Target: ₹600
CMP: ₹493.35
Indraprastha Gas was hit by lower EBITDA spreads while CNG volume peaked in Q4. The gross margin improved sequentially on the fall in gas costs (Rasgas and LNG spot prices down q/q). The Kirit Parikh Committee recommendations have now been approved and, from Q1 FY24, we see better volume growth with greater differences than alternatives.
We expect EBITDA spreads of ₹7.6/scm in FY24 and ₹7.7 in FY25. We prefer Indraprastha Gas to Gujarat Gas and Mahanagar Gas, expecting them to benefit from lower gas prices after the approval of the Kirit Parikh Report recommendations, which resulted in lower CNG and D- PNG prices, which could drive volumes.
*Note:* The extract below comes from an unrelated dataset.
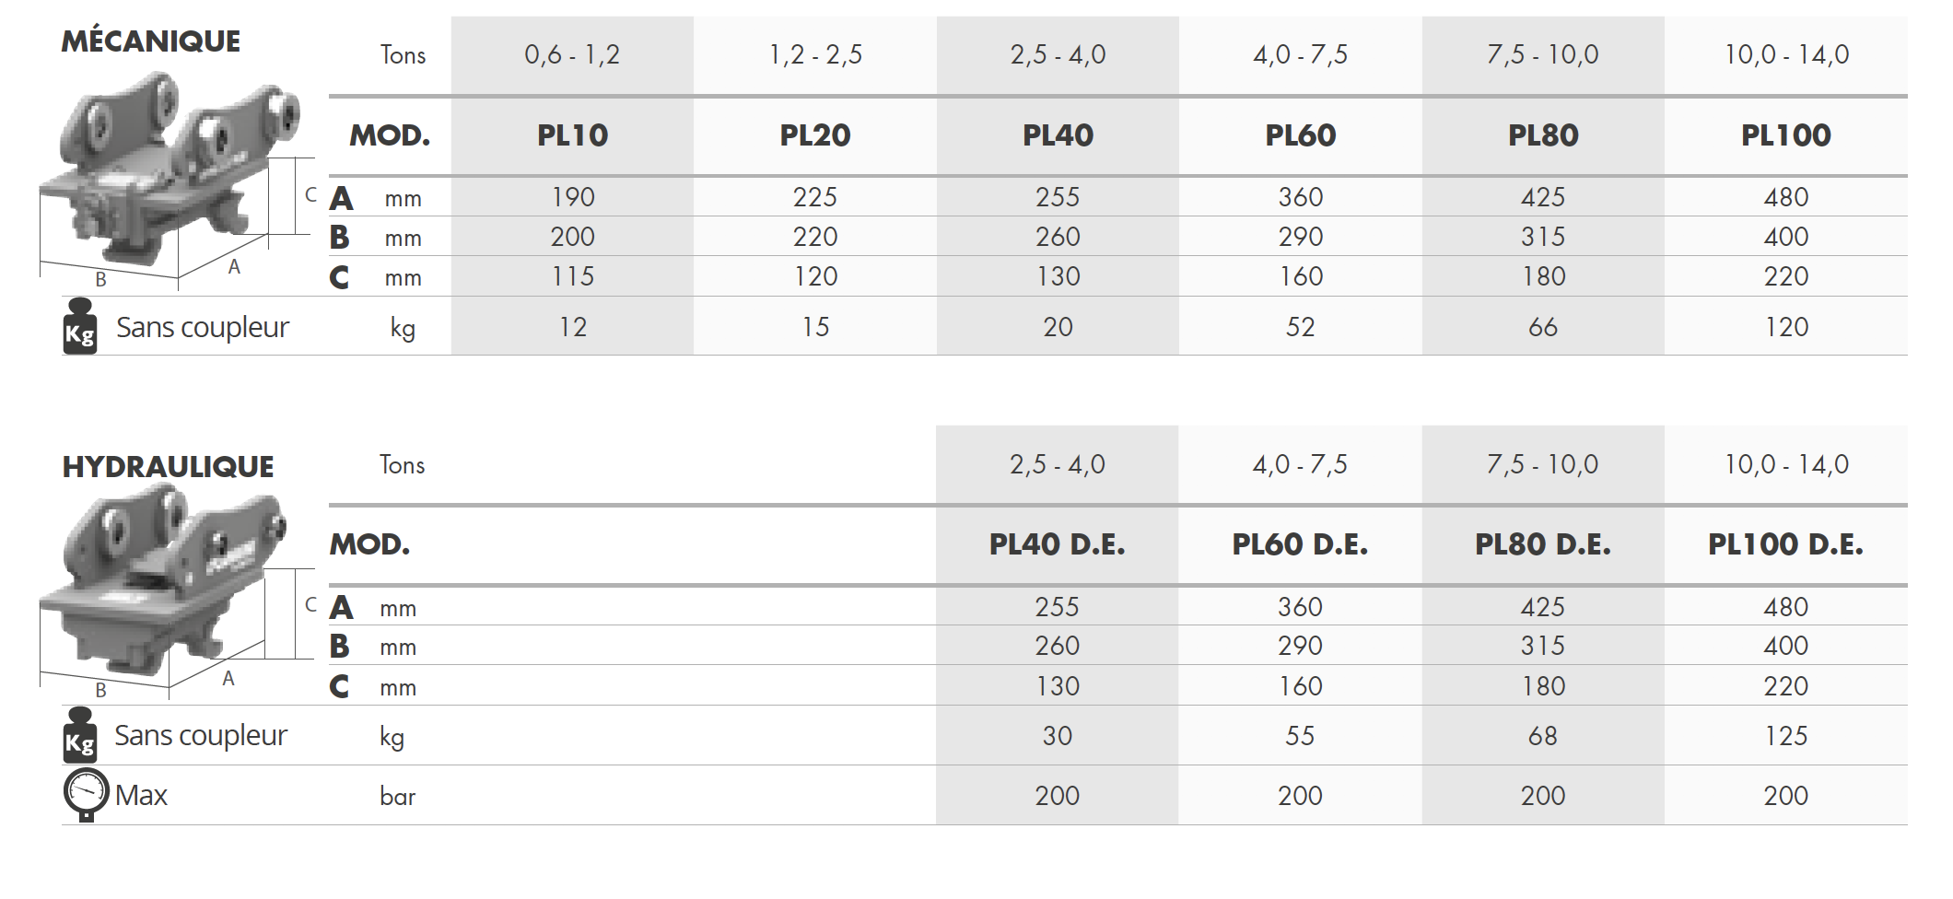Click the PL100 mechanical model header

(1786, 135)
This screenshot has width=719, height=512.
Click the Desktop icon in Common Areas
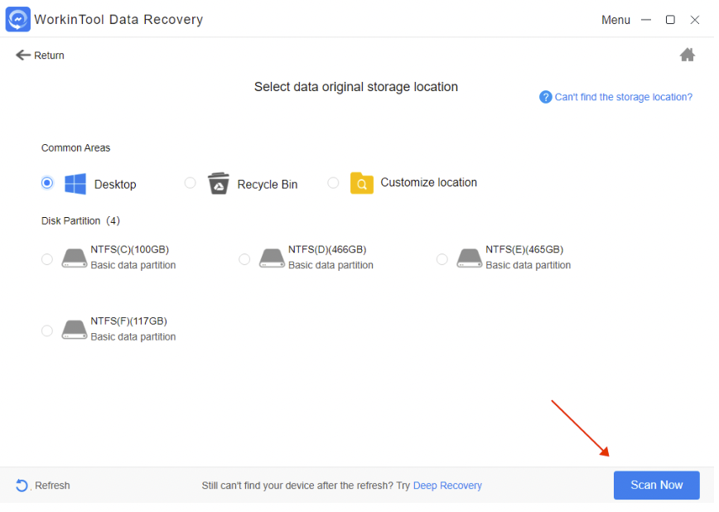pyautogui.click(x=75, y=183)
The stock trades at 19.3x/17.5x FY24e/FY25e PER.
We maintain a Buy, with a revised 12-month of ₹600 (₹69 from MNGL, ₹21 from CUGL).
Risks: Slower volume growth, margin compression on lower differences vs alternatives, regulatory changes, higher LNG prices, slower infrastructure rollout, competition from alternative fuels such as electricity for vehicles.
We retain a Buy rating on the stock with a revised 12-mth TP of ₹600 (₹570 earlier), at 19x FY25e EPS.